Ad Art Basel-Basilea quest’anno, debutta anche la maison Fendi, primo appuntamento elvetico dopo aver ospitato designer dal mondo nelle precedenti Art Basel-Miami e Milano, questa volta nella cittadina svizzera lo fa, scegliendo due re-inventori italianissimi, i designer Andrea Trimarchi e Simone Farresin che hanno fondato lo studio Formafantasma ad Eindhoven. Questo duo ha interpretato alla lettera la mission, che il gruppo Fendi gli ha commissionato e inaugurato nel 2009, ovvero donare una seconda vita ai materiali di scarto e mostrare come. Ecco allora che prendono vita lampade di pelle soffiata, tavoli da lavoro in cui il cuoio è disteso talmente bene che sembra legno, ganci resi più soft perché realizzati interamente in vitello invecchiato. La magia della pelle prende forme mutevoli, vivendo così una doppia vita per essere raccontata dagli atelier work in progress promossi dalla maison nel progetto Craftica. Ed ecco perché Formafantasma con le sue creazioni artigianali, ha presenziato alla fiera svizzera con uno stand-laboratorio dove oltre a prodotti finiti e bozzetti, è stato possibile assistere alla creazione di nuove sculture realizzate con pellami di scarto Fendi. Una fiera quindi per super addetti ai lavori direi, e sopratutto al centro delle discussioni sullo stato del mercato dell’arte, che a dire dalle opere vendute, gode di ottima salute.
Essendo l’esposizione più importante del pianeta è normale che detti le tendenze del momento, un pò come una fashion week che lancia il mood di una stagione, un pò come le maison che tirano le somme dopo la sfilata per quantificare il venduto ai buyer.

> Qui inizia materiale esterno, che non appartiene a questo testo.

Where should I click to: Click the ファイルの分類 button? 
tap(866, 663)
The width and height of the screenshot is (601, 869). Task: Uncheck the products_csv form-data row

A Basilea si misura il polso del mercato dell’arte con il termometro, ed esserci vuol dire esistere. Significa essere ammessi al tempio dove la creazione si compra e si vende a lettere maiuscole. Vendite record ce ne sono state come quella che ha fatto scalpore proveniente dalla Fondazione Prada, che ha acquistato per la collezione di Milano l’installazione di Ed Kienholz “Five Stud Car” 1969-1972. Il tableau a grandezza naturale raffigura un barbaro attacco razzista in cui cinque uomini bianchi sacrificano un uomo di colore. L’opera che era stata a lungo censurata vive un momento di riabilitazione e sarà esposta in mosta fino al 31 ottobre al Louisiana Museum of Modern Art, in Danimarca. Miuccia Prada, secondo quanto scrive The Art Newspaper, dice di essere “lieta di confermare l’acquisto”, anche se non viene annunciata la data per l’installazione a Milano. Secondo un comunicato post chiusura il materiale presente all’evento era eccellente e le presentazioni hanno stimolato una grande richiesta, coinfluita in forti vendite durante tutta la settimana. E’ stato inoltre previsto e poi confermato, l’aumento dei collezionisti provenienti dall’Asia, in particolar modo da Hong Kong e Cina, ed inoltre non potevano mancare una settantina di rappresentanti di istituzioni museali internazionali e i “soliti” collezionisti europei e americani.